This film is impressive in many respects.
Director/co-writer Brady Corbet ambitiously tackles an overwhelming, quite possibly unattainable endeavor much the way this story’s protagonist does.
Immigrant architect László Tóth (Adrien Brody) has an uphill battle, persuading old-money movers and shakers that his cutting-edge structure will be an asset to their community. |
From the very first frame, this film Calls Attention To Itself. Lol Crawley’s cinematographic choice is 70mm VistaVision, a throwback logo and widescreen variant long discarded since its 1950s debut.

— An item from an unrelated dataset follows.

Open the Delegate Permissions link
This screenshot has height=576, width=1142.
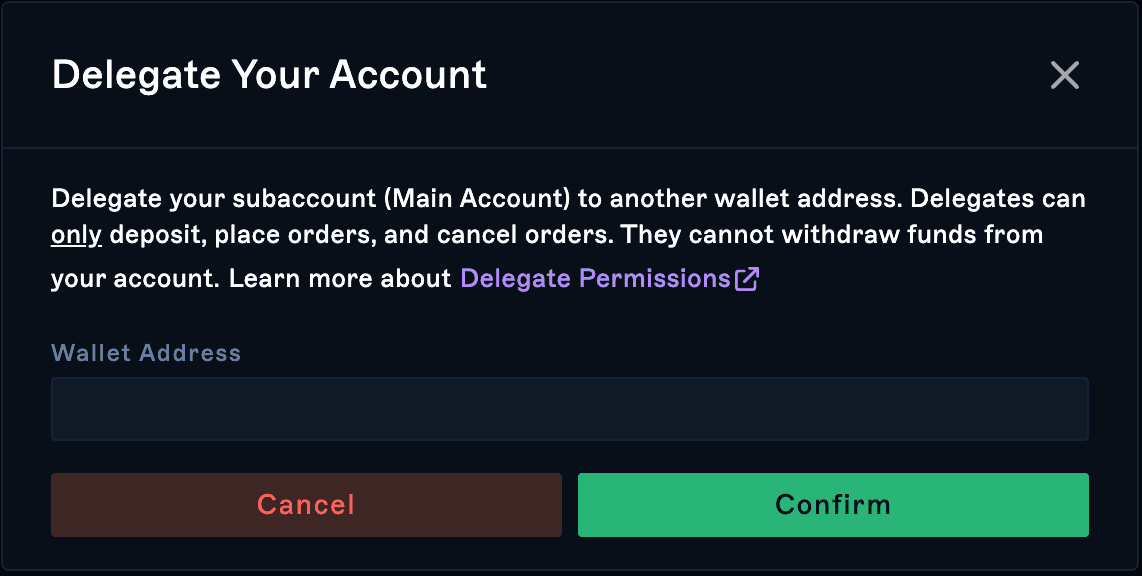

Sebastian Pardo’s title credits design mimics the shape and style of the Brutalism architectural movement that erupted in Europe and — as in this story — Pennsylvania during that same decade.
Further mimicking this Old Hollywood approach, Corbet’s film opens with an overture, then proceeds with a first act — “The Enigma of Arrival” — a 15-minute intermission (with a clock that counts down against a key photograph), followed by a second act — “The Hard Core of Beauty” — and an epilogue.
Daniel Blumberg’s wildly eclectic score often clashes — deliberately — with the cacophonous “slabs of noise” from Andy Neil’s sound design. The result is jarring, startling and disorienting, reflecting the central character’s professional, mental and emotional journey.
It often feels like this saga is based on actual events, and actual people, but no; aside from acknowledging the post-WWII Brutalism movement itself, Corbet and co-writer Mona Fastvoid’s entirely fictitious story and characters are merely suggested by Brutalist architects Le Corbusier, Paul Rudolph and Ralph Rapson, with a narrative arc that owes much to Ayn Rand’s The Fountainhead, and a soupçon of Orson Welles’ Citizen Kane.
László Tóth (Adrien Brody) is introduced in a confusing blur of motion: a Hungarian Holocaust survivor newly arrived in the United States, on a ship laden with fellow immigrants. Tellingly, his first view of the Statue of Liberty is upside-down, and then sideways, as he emerges from the ship’s bowels: a warning that America’s promise of opportunity is skewed.
That, coupled with the preceding Goethe quote — “None are more hopelessly enslaved than those who falsely believe themselves free” — promises that László’s subsequent journey will not end happily.